Cert-LAS: Toward Certified Model Ownership Verification for Text-to-Image Diffusion Models via Layer-Adaptive Smoothing
Abstract
Large-scale text-to-image (T2I) diffusion models have enabled unprecedented creative applications, but their unauthorized use and reproduction have raised serious intellectual property concerns, making model ownership verification (MOV) increasingly critical. We find that existing backdoor-based diffusion watermarking methods often (implicitly) assume a `faithful' verification process, namely, that the verifier can query a suspicious model and obtain the faithful watermark response to complete MOV. However, in practice, adversaries may intentionally or unintentionally damage potential watermark signals, significantly degrading verification reliability. To address this issue, we propose Cert-LAS, the first certified MOV method for T2I models based on layer-adaptive smoothing.
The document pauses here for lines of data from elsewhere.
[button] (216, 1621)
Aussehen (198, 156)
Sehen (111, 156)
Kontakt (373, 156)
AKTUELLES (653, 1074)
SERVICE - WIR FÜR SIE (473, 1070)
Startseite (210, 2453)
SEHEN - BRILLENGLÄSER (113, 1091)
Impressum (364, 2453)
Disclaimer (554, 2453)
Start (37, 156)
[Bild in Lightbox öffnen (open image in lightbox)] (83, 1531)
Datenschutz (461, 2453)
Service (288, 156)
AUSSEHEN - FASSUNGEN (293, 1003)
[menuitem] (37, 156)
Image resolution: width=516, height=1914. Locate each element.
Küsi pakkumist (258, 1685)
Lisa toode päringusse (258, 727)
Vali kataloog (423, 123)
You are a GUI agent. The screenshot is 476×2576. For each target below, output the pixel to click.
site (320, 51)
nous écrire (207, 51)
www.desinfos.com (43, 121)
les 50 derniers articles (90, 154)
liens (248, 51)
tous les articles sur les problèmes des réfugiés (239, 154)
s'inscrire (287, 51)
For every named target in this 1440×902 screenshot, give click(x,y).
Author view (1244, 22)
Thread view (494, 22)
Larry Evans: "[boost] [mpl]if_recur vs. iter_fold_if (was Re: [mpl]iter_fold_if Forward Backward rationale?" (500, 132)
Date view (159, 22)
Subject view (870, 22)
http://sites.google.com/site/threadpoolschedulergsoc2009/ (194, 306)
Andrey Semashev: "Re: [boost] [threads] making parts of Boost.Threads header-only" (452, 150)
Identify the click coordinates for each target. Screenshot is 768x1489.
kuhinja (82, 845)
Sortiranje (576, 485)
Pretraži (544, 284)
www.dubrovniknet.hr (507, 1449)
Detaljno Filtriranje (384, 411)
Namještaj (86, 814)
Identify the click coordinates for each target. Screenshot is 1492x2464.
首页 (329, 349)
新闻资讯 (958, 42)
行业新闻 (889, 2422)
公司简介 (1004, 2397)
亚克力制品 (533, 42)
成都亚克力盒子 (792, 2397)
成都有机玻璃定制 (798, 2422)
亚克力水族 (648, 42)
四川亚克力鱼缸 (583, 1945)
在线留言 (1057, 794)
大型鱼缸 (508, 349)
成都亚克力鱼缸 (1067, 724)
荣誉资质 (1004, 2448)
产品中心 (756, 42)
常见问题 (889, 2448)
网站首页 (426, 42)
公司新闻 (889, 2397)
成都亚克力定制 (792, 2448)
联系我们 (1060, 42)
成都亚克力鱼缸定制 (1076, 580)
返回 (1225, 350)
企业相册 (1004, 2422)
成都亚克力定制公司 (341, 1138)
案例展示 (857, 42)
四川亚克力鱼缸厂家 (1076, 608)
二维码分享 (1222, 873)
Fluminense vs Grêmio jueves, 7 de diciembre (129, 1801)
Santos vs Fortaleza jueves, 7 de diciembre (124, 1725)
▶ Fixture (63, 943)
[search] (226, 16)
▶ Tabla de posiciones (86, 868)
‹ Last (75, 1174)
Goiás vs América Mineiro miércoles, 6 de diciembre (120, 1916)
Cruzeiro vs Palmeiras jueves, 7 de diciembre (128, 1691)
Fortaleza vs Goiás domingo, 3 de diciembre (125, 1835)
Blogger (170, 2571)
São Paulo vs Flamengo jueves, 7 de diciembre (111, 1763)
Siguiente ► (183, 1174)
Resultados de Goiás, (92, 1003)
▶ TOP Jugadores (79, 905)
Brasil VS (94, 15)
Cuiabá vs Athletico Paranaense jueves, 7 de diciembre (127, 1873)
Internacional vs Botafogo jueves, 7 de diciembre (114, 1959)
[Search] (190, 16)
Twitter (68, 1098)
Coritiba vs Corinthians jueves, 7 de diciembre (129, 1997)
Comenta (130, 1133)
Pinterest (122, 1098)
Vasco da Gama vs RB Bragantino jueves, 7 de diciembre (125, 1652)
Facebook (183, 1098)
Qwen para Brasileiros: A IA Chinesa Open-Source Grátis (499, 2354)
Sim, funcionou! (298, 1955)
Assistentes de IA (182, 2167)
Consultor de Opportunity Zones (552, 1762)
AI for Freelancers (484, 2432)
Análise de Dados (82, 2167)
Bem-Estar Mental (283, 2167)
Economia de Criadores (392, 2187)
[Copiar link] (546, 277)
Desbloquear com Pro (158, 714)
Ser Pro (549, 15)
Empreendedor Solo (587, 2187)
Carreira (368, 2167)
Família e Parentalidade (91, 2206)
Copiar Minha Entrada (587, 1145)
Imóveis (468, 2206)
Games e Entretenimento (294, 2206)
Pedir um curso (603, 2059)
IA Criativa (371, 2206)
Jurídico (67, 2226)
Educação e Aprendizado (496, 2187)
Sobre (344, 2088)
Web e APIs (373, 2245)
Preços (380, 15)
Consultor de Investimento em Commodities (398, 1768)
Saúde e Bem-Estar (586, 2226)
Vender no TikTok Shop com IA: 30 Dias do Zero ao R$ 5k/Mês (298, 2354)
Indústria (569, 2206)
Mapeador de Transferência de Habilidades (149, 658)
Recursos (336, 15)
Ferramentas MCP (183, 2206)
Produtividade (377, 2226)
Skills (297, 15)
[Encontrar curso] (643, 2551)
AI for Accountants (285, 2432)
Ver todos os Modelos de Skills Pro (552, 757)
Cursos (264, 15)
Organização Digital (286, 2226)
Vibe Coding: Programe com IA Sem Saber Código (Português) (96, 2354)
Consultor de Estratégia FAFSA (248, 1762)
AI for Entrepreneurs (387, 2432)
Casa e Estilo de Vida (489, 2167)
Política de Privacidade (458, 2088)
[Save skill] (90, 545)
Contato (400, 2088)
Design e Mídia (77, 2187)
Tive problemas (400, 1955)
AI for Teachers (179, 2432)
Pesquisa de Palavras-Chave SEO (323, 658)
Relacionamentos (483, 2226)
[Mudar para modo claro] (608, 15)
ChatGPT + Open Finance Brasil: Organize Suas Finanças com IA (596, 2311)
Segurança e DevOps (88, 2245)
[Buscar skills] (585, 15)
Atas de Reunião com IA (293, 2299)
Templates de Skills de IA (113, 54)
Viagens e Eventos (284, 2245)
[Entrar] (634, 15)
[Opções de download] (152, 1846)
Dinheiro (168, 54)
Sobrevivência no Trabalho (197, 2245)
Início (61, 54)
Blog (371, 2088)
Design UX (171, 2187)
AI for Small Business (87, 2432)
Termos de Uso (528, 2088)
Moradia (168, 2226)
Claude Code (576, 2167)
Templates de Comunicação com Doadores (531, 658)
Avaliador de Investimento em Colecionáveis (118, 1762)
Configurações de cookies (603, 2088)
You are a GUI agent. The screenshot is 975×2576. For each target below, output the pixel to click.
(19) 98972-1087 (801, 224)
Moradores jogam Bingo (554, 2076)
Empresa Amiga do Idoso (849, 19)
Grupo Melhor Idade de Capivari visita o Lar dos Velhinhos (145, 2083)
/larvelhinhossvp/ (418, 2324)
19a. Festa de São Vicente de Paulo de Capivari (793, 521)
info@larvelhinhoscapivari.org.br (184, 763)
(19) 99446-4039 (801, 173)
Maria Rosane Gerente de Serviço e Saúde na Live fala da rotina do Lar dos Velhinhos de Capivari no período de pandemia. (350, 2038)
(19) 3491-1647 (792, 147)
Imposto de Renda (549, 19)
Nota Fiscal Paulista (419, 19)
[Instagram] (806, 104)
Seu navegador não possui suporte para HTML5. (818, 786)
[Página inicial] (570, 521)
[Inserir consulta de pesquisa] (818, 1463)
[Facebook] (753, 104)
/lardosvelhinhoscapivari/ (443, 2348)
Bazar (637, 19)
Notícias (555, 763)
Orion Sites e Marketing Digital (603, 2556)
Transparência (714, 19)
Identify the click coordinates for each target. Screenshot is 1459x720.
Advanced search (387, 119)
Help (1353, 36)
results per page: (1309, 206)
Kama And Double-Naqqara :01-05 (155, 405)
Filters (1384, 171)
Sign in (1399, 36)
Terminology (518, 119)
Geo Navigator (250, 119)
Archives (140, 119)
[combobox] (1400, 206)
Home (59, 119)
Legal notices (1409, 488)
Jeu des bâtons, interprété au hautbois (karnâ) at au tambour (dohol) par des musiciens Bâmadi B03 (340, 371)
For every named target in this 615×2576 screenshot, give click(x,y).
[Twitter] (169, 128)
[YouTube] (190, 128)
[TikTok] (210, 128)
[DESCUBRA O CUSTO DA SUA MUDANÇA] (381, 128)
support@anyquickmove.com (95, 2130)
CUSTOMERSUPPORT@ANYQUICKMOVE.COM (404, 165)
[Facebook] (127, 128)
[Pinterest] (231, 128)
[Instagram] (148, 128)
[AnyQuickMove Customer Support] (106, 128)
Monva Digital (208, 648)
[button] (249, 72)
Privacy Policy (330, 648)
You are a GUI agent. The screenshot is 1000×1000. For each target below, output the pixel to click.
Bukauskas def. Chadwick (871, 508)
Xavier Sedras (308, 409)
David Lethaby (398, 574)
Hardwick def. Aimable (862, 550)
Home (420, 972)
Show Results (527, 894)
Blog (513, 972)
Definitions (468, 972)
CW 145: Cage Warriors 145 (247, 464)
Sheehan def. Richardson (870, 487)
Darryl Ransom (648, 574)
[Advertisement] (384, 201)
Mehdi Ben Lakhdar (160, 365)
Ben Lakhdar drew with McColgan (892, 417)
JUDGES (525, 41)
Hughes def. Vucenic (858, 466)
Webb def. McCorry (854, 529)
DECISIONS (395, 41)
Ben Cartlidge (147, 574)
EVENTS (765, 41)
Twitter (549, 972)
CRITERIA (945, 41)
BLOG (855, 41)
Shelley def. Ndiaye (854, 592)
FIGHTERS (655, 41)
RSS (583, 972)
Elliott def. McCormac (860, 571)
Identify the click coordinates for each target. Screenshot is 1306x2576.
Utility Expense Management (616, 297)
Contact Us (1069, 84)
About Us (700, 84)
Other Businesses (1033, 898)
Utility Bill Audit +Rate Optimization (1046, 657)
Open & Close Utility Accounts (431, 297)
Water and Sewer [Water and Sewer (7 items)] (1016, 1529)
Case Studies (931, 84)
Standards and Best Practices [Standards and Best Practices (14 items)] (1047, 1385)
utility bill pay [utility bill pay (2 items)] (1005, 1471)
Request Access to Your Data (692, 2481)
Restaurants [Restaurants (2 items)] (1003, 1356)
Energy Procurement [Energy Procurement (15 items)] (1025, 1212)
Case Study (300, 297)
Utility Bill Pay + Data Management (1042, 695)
In general, Cert-LAS embeds specified watermarks using diffusion classifiers and an LFS-guided layer-wise noise allocation, and verifies ownership by examining whether the suspected model exhibits significantly stronger watermark responses compared to unwatermarked references through hypothesis testing. We further prove that, under certain conditions, our Cert-LAS can still achieve reliable verification even in the presence of malicious removal attacks. Extensive experiments validate the effectiveness of Cert-LAS and its resistance to adaptive attacks.